Michael Osterholm, who directs the Center for Infectious Disease Research and Policy at the University of Minnesota, told CNN, “it’s like a weather alert. Right now, the skies are sunny and bright, and we hope they stay that way. But we could have some bad weather by evening, and we just don’t know.”

What will BA.2 do in the US?

BA.2 has been growing steadily in the US. Last week, the CDC estimated it was causing about 12% of new Covid-19 cases here.

Meanwhile, BA.2 now accounts for more than 50% of cases in the UK and several other European countries.

“The tipping point seems to be right around 50%,” said Keri Althoff, an epidemiologist at Johns Hopkins Bloomberg School of Public Health. “That’s when we really start to see that variant flex its power in the population” as far as showing its severity.

Althoff said although the UK may provide a glimpse of the future, there are key differences that will affect how BA.2 plays out in the United States.

In the UK, 86% of eligible people are fully vaccinated, and 67% are boosted, compared with 69% of those eligible vaccinated and 50% boosted in the US.

“What we see happening in the UK is going to be perhaps a better story than what we should be expecting here,” Althoff said.

In the Netherlands, it took about a month for BA.2 to overpower BA.1, she noted.
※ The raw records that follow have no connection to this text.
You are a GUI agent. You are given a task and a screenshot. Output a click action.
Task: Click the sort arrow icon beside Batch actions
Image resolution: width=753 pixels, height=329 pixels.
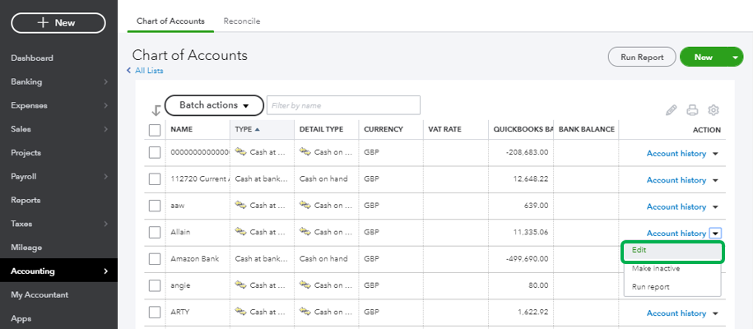[x=156, y=110]
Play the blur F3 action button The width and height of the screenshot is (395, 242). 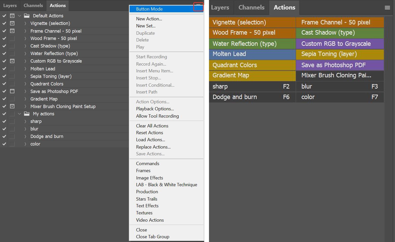[340, 86]
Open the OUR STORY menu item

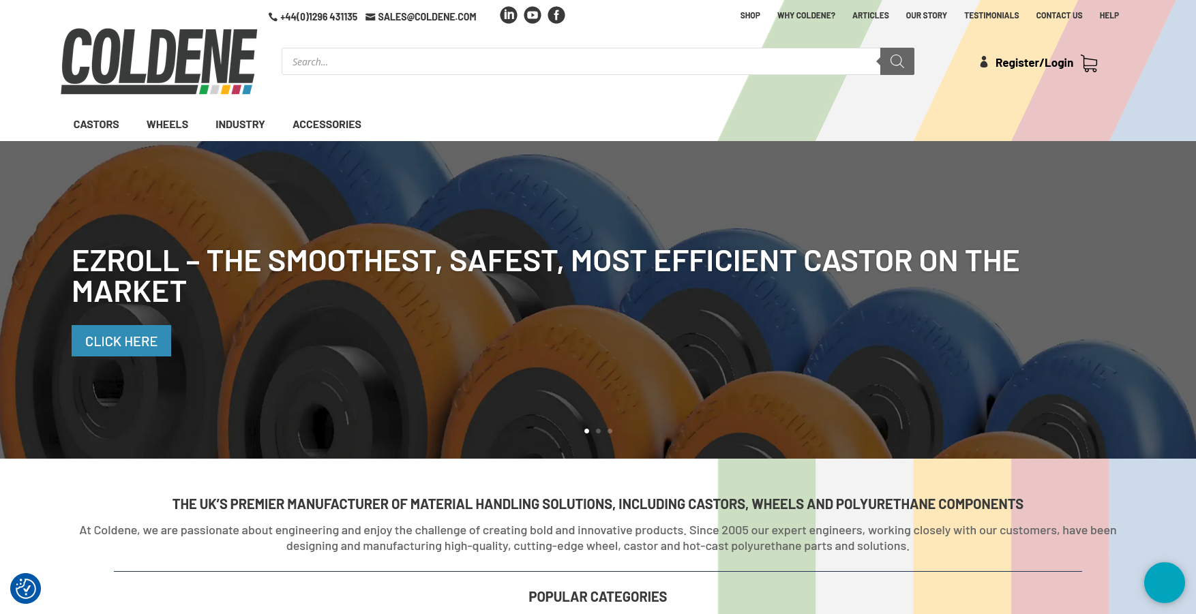coord(926,15)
If the same timeline occurs in the US, that will mean the variant is taking off just as the immunity generated by winter’s Omicron infections will be waning.

“I’m concerned about that,” Althoff said. “But we were in a similar situation last spring, where we really got hopeful that things were going to settle down, and we got a little bit of a summer, and then we got walloped by Delta.”

It will be important for people to understand they may be able to take their masks off for a few weeks, Althoff said, but they might also need to go back to wearing them regularly if cases spike.

“We could see another wave of illness at our hospitals,” she said.

Althoff will also be closely watching wastewater data over the next few weeks.

“Wastewater surveillance is an incredible advancement in how we can monitor SARS-CoV-2 and what it’s doing in the population without needing, really, any input from people,” she said. “Keeping our eye on wastewater surveillance is an important tool to understand where the virus is going and if it’s increasing in terms of infection.”

Preparing for the next wave

Protection against the next variant has to start with vaccination.

“We absolutely have to continue to find people who are unvaccinated and get them vaccinated,” Althoff said.

Fauci agreed that vaccination rates could be better in all age groups but said current numbers are especially bad for kids. Data collected by the CDC show about 28% of children ages 5 to 11 are fully vaccinated, while 58% of kids ages 12 to 17 have had two doses of a Covid-19 vaccine.

Even though the youngest children, those under 5, can’t yet be vaccinated, recent studies have shown young kids are less likely to catch Covid-19 when they’re surrounded by vaccinated older children and adults.

“So the way you protect them is to surround the children, to the extent possible, with people who are vaccinated and boosted so that you have somewhat a veil of protection around them,” Fauci said.

It will also be important to continue to be flexible.

“The important thing in this massive experiment where we’re dropping all masking and restrictions is we have to stay diligent in terms of monitoring of it and testing and be prepared to possibly reverse a lot of the relaxing of these restrictions,” said Deborah Fuller, a microbiologist at the University of Washington.

“We can’t let our guard down, because the message that people get when they say ‘we’re lifting restrictions’ is the pandemic is over. And it’s not,” she said.